通用型機器人策略必須遵循使用者指令，同時推理物體、相機與機器人動作在三維物理世界中的互動關係。近期的視覺-語言-行動模型（VLA）與視訊世界-行動模型（WAM）雖繼承大型基礎模型的強大語義或時間先驗，但其運作仍主要依賴二維影像幀或二維衍生的潛在空間，隱含了接觸密集型操作所需的三維幾何資訊。為此，我們提出幾何行動模型（GAM），這是一種語言條件化的操作策略，直接將預訓練的幾何基礎模型（GFM）重新定位為感知、時間預測與行動解碼的共享基礎架構。GAM在GFM的中間層進行分割：淺層作為觀測編碼器，並在分割層插入因果未來預測器，根據語言、本體感知與行動歷史預測未來的潛在標記。這些預測的未來標記隨後通過其餘GFM區塊進行特徵傳播與解碼，使單一骨幹網路能同時產出未來幾何資訊與行動。此設計僅需最小的架構修改，即可為GFM配備語言條件化的時間世界模型，同時保留其豐富的幾何先驗知識。在廣泛的模擬與真實機器人操作基準測試中，GAM在準確度、穩健性、執行速度與輕量化方面，均超越當前基礎模型規模的基準方法。

English

Generalist robot policies must follow user instructions while reasoning about how objects, cameras, and robot actions interact in the 3D physical world. Recent vision-language-action models (VLAs) and video world-action models (WAMs) inherit strong semantic or temporal priors from large-scale foundation models, but they still operate primarily on 2D image frames or 2D-derived latent spaces, leaving implicit the 3D geometry required for contact-rich manipulation.
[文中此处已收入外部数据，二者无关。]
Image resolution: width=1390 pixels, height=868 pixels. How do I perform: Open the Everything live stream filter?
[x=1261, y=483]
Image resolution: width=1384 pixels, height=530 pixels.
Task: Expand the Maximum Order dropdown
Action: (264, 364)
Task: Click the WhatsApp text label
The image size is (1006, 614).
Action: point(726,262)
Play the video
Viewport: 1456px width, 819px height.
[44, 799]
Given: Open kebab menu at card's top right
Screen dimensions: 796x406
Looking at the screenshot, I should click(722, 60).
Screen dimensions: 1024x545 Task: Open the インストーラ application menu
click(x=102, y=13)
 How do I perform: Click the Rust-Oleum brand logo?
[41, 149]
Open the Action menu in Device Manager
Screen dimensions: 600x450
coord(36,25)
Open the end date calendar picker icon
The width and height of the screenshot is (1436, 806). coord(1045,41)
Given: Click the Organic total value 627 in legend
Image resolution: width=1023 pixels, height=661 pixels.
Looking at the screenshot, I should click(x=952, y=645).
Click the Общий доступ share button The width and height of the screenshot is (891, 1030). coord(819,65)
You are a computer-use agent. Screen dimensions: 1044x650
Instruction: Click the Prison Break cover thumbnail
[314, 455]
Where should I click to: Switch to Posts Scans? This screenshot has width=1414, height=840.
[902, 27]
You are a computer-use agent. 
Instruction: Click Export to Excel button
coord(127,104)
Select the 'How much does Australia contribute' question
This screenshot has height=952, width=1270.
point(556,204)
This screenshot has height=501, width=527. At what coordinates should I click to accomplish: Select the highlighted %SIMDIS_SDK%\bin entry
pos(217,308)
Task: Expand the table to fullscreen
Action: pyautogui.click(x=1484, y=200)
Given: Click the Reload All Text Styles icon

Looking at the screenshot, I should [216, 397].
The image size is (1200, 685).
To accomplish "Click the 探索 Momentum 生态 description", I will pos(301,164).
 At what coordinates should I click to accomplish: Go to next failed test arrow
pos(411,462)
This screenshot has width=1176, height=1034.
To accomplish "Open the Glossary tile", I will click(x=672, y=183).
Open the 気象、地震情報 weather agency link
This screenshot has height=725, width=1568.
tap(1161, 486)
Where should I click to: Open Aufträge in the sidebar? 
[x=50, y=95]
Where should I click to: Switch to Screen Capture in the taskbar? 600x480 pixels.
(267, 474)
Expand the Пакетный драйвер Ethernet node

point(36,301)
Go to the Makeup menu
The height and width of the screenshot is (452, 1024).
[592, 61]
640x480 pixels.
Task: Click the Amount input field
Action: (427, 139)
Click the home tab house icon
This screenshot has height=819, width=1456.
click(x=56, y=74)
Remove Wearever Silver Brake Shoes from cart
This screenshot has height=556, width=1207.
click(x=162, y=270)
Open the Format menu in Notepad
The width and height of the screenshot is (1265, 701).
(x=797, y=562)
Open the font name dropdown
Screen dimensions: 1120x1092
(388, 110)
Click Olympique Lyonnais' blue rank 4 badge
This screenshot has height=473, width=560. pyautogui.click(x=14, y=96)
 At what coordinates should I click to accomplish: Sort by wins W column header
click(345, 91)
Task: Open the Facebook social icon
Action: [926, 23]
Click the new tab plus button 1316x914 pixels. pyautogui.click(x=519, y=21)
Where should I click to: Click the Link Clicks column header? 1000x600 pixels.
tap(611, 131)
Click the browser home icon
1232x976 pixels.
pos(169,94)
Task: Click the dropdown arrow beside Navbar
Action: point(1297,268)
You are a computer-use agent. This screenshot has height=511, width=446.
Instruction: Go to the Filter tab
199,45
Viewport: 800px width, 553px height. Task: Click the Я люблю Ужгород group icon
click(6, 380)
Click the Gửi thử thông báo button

We propose the Geometric Action Model (GAM), a language-conditioned manipulation policy that directly repurposes a pretrained geometric foundation model (GFM) as a shared substrate for perception, temporal prediction, and action decoding. GAM splits the GFM at an intermediate layer: the shallow layers serve as an observation encoder, and a causal future predictor inserted at the split layer forecasts future latent tokens conditioned on language, proprioception, and action history. The predicted future tokens are then routed through the remaining GFM blocks for feature propagation and decoding, allowing a single backbone to produce both future geometry and actions. This design equips the GFM with language-conditioned temporal world modeling through minimal architectural modification while preserving its rich geometric priors. Across a broad suite of simulation and real-robot manipulation benchmarks, GAM is more accurate, more robust, faster, and lighter than current foundation-model-scale baselines.